Problem: Collect every line below that contains the word "width", matching case exactly.

Material:
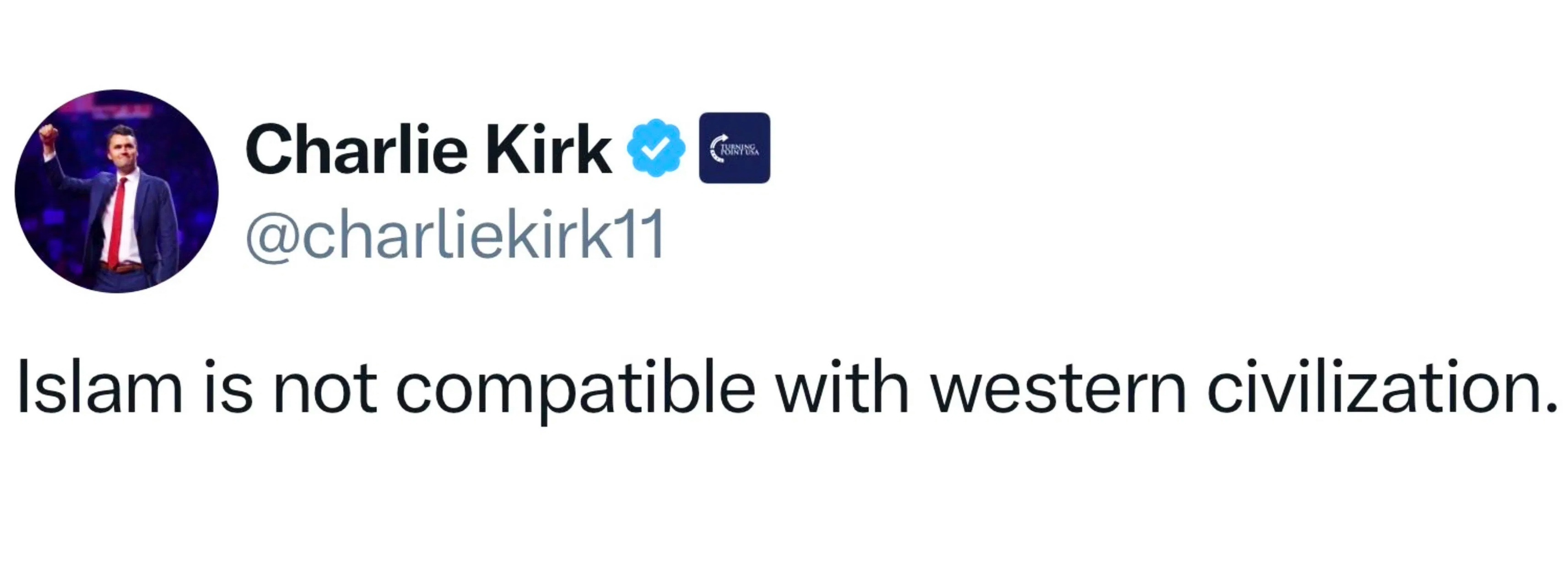
Task: Click the blue verified checkmark badge
Action: click(655, 148)
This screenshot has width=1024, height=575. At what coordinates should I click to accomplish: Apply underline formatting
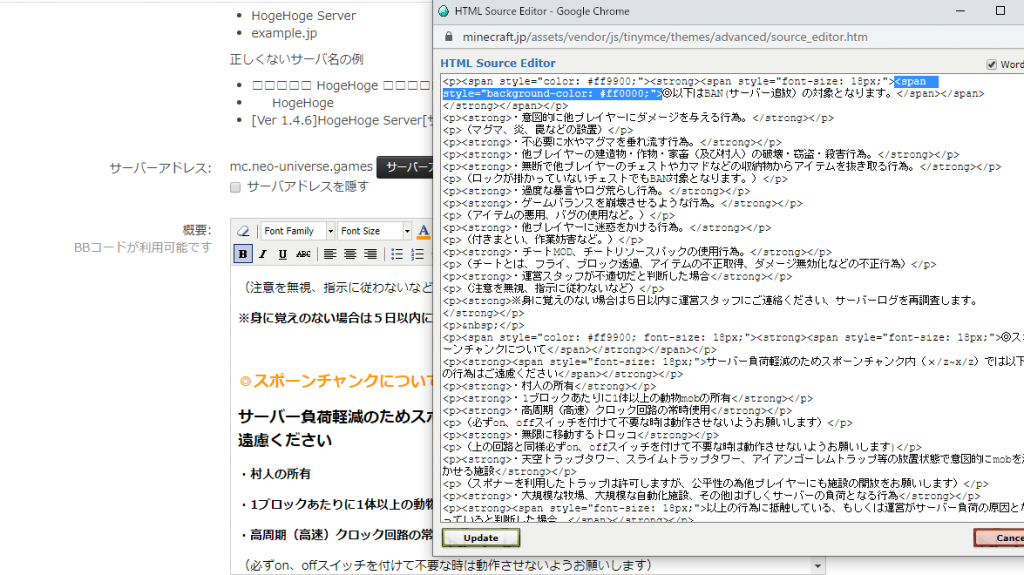283,254
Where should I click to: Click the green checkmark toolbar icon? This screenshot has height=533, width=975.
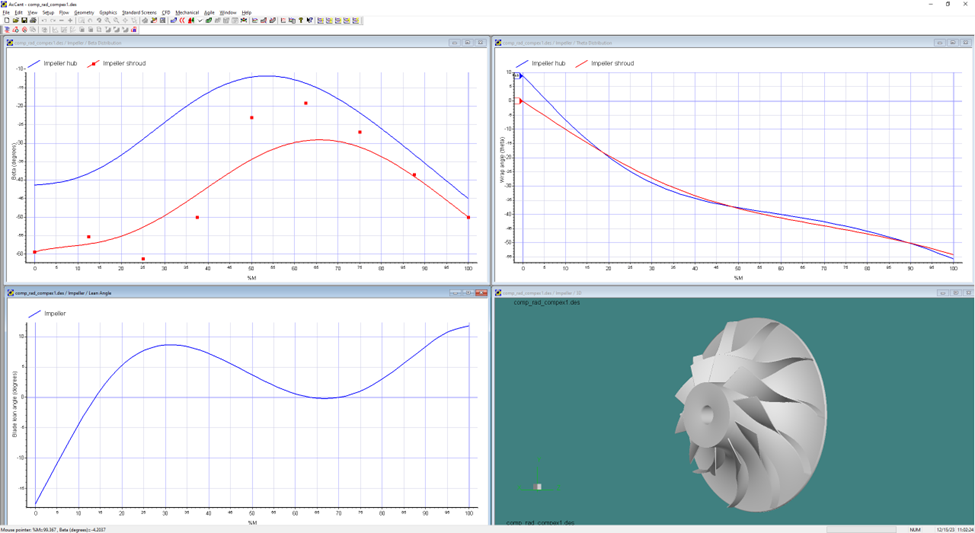pyautogui.click(x=200, y=20)
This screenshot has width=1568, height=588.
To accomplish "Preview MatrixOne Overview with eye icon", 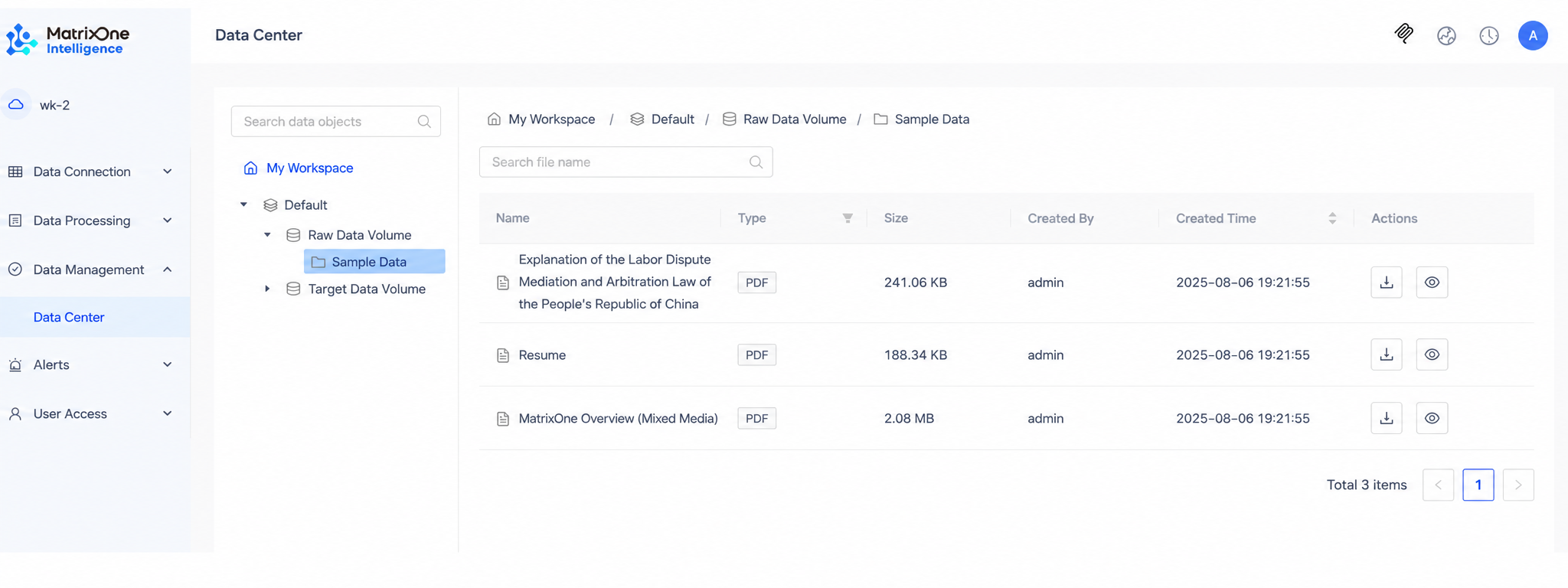I will tap(1432, 418).
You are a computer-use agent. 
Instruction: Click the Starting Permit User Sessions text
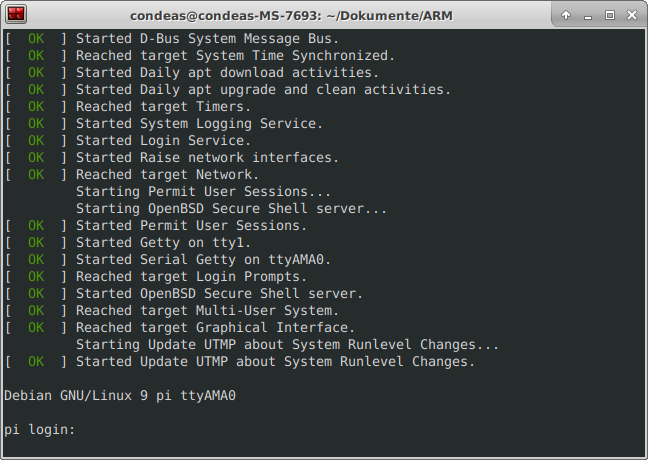tap(203, 191)
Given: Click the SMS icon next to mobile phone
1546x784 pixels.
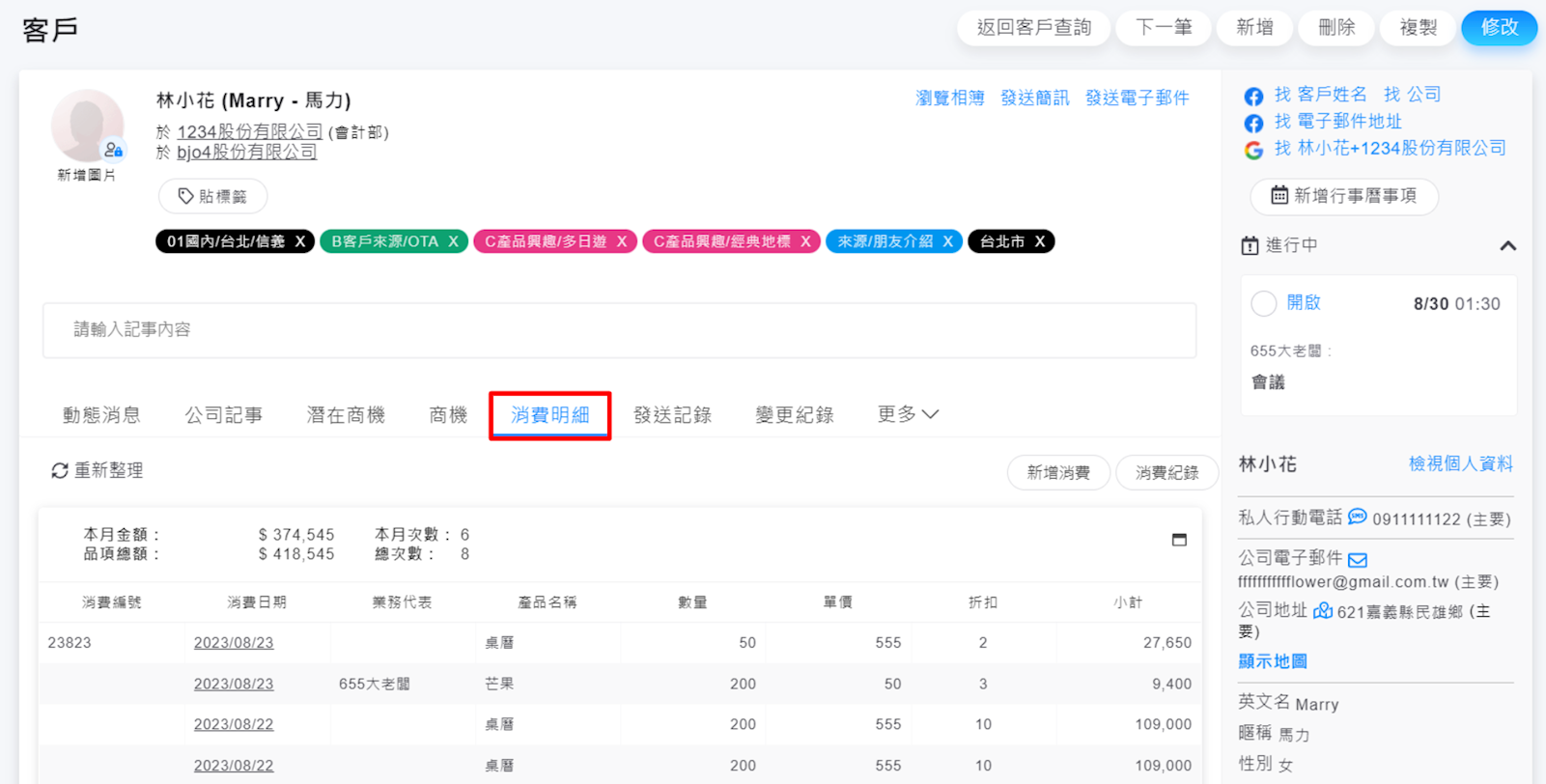Looking at the screenshot, I should pyautogui.click(x=1357, y=518).
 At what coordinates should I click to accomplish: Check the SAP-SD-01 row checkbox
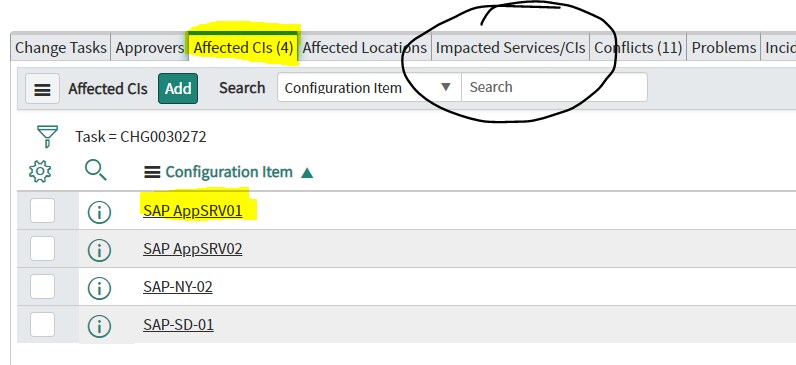(42, 324)
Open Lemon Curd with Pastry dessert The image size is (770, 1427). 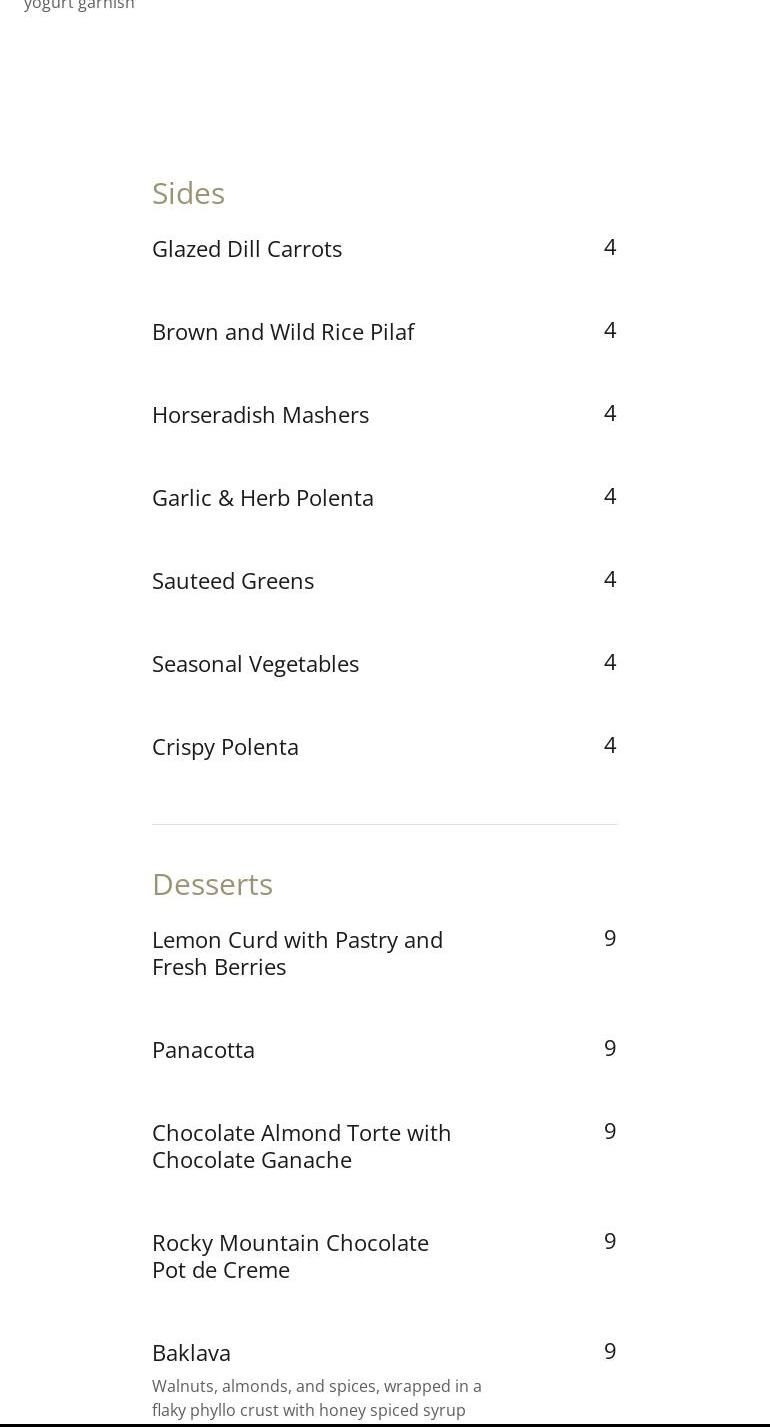297,953
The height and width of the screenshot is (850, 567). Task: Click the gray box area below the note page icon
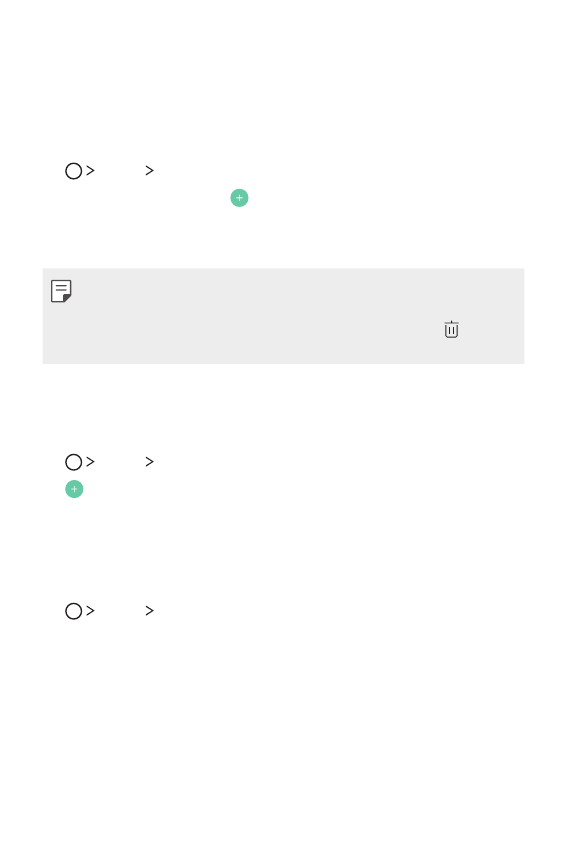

Solution:
This screenshot has width=1024, height=575. At what coordinates should I click to accomplish: Apply underline formatting
Where should I click to: Click the green checkmark toolbar icon? This screenshot has height=533, width=975.
This screenshot has width=1568, height=588.
The height and width of the screenshot is (850, 567). Task: Click the gray box area below the note page icon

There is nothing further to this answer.